Extracted data =>

## START

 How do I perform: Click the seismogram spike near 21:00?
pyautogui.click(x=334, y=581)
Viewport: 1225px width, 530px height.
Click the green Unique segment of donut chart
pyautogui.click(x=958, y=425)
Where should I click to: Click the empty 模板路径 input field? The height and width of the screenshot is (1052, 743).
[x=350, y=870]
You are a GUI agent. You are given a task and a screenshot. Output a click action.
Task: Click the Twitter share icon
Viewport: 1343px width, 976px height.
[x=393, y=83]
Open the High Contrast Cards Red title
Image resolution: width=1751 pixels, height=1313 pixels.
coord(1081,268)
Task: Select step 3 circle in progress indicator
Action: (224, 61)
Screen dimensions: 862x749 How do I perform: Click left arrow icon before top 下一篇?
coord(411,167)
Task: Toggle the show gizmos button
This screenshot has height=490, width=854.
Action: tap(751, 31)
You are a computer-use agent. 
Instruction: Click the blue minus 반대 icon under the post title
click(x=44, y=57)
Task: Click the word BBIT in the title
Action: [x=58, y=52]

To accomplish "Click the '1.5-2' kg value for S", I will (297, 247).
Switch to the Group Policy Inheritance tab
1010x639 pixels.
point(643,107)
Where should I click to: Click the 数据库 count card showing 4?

## END

Written task => Copy all of the data above word for word, with nothing left out and nothing changed.

Response =>
 How do I perform: Click the seismogram spike near 21:00?
pyautogui.click(x=334, y=581)
Viewport: 1225px width, 530px height.
Click the green Unique segment of donut chart
pyautogui.click(x=958, y=425)
Where should I click to: Click the empty 模板路径 input field? The height and width of the screenshot is (1052, 743).
[x=350, y=870]
You are a GUI agent. You are given a task and a screenshot. Output a click action.
Task: Click the Twitter share icon
Viewport: 1343px width, 976px height.
[x=393, y=83]
Open the High Contrast Cards Red title
Image resolution: width=1751 pixels, height=1313 pixels.
coord(1081,268)
Task: Select step 3 circle in progress indicator
Action: (224, 61)
Screen dimensions: 862x749 How do I perform: Click left arrow icon before top 下一篇?
coord(411,167)
Task: Toggle the show gizmos button
This screenshot has height=490, width=854.
Action: tap(751, 31)
You are a computer-use agent. 
Instruction: Click the blue minus 반대 icon under the post title
click(x=44, y=57)
Task: Click the word BBIT in the title
Action: [x=58, y=52]

To accomplish "Click the '1.5-2' kg value for S", I will (297, 247).
Switch to the Group Policy Inheritance tab
1010x639 pixels.
point(643,107)
Where should I click to: Click the 数据库 count card showing 4?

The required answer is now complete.